Stetski touched on a number of subjects, including accomplishments in arts and culture, community health and the economy.

Mayor Wayne Stetski at the Chamber of Commerce luncheon

Mayor Wayne Stetski at the Chamber of Commerce luncheon

Cranbrook is moving in the right direction.

That was the message from Cranbrook Mayor Wayne Stetski as he addressed the business community at a monthly Chamber of Commerce luncheon on Wednesday at the Heritage Inn.

Stetski touched on a number of subjects of interest to the business community, including accomplishments in arts and culture, community health and the economy.

“Cranbrook is a good place to do business and the city is working to make it an even better place to do business,” Stetski said.

He recalled a story he heard when running for mayor three years ago on how he kept hearing feedback that the city isn’t friendly for business. Digging deeper into that perception, he said he never found anyone who could articulate exactly why it was that people would believe that.

After working with the Chamber of Commerce members, the city came up with a report that included 13 recommendations on removing barriers to business.

“I went to the chamber and I said, ‘We need your help to tell us things that we need to be fixing to make this a better place to do business,’” Stetski said.

“So that was the beginning of the Barriers to Business report and now we’re working on implementing it.”

Recommendations include reviewing and updating the economic development strategy, reviewing mobile business licenses, creating checklists for developers and reviewing development cost charges and how they are applied.

Attracting families is just as important as attracting businesses that will grow Cranbrook, Stetski continued.

“It starts right with the kind of arts and culture that we’re building in Cranbrook,” Stetski said. “It starts with the kinds of performers that are coming  to Cranbrook and the talent we have locally that contributes to our economy and contributes to our quality of life.”

Stetski’s report also touched on construction, as numbers are up across the board from residential, commercial, industrial, institutional and signs. Year-to-date construction costs total $27.9 million—a large chunk due to the $20 million hospital ICU expansion—and 114 permits have been issued.

Real estate is also up, with a year-to-date total of 177 single family homes sold with an average sale price of $286,685 as compared to the 132 sold in 2013.

The market for homes priced between $200,000 – $300,000 as well as $400,000 – $500,000 has significantly improved, while sales for the luxury housing market is still flat.

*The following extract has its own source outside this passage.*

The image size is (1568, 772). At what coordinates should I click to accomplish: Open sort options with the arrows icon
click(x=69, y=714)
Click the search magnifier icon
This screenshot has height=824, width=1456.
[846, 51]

From the Canadian Rockies International Airport, year-to-date scheduled passenger traffic is up 10 per cent over last year. Stetski noted that in terms of growth percentage, the CRIA is outperforming comparable airports in B.C. such as Kamloops and Kelowna. He also added that the only way to get other carriers such as WestJet into the region is for people to keep using the airport to grow the passenger count.

“All the numbers are moving in the right direction in terms of airport usage, in terms of construction, in terms of real estate. We’re doing really quite well, we certainly can do better,” said Stetski.